Sadly it does sound like the battery has died. You could give this free app a try to see what it tells you coconutBattery. While it can’t fix your battery it can at least tell you if it has any life left.
Well I can tell you it’s NOT a dead battery. I have the exact same problem with my old Macbook Core Duo. I have several old batteries and a couple of new ones, and all cause the same behavior.
- All batteries will charge
- Adapter LED goes from orange to green, and the batteries peak at 97-100%
- Macbook will only turn on when plugged in.
- If not plugged in to AC, Macbook will spin up the drive, no chime, then spin down. Of what I can find online, it’s either something wrong with the battery connector circuitry, although everything, even coconut battery utility, says everything is within normal limits. Or it’s the logic board.
Try resetting you SMC (system management controller) hold down the Shift+Control+Option keys and the Power button at the same time https://osxdaily.com/2010/03/24/when-and… my 2012 pre retina MacBook Pro was wiggin out - not taking charge from MagSafe and holding only max 70% after Running battery down to zero I found the above article and I’m good to go again
there is no fukin* solution so how did you say solved? please don’t mind i’m so tired to find the same problems solution.
Confirming similar issue for Asus Zenbook UX32VD (experiencing it since ~2015, so when the laptop was about 3 years old). I first thought it is a dead battery so I bought a replacement - but only after a day or two the new one started behaving like the old one.
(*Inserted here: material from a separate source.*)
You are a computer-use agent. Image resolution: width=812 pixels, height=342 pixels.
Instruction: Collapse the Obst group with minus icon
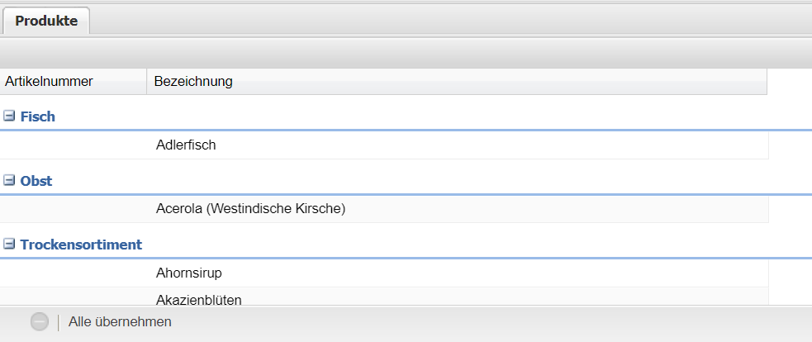click(x=9, y=180)
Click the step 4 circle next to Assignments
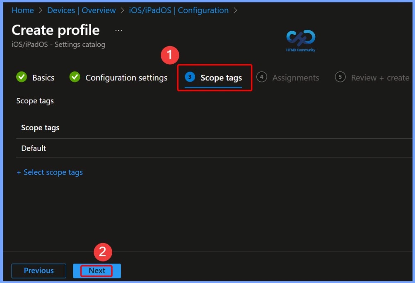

It was always the same … the battery charged to 100% when it still worked and after some time it went right down to 0% if unplugged or stopped at some percentage when plugged in, but didn’t charge. When I turned the laptop off and unplugged it I could no longer start it unless plugging it in again and at that point both Windows and Linux told me I am at 100% yet the battery was flat and not charging any more. Then I found out if I unplug the battery from the computer and let the laptop start without it the next boot with battery plugged in again almost always made the battery really charge to 100% (starting at a low number below 20%). But unfortunately this “fix” only lasts a few days at most and then the whole process has to be repeated in order to make the battery work. So I suspect in my case this has something to do with the laptop itself and it is not a battery issue.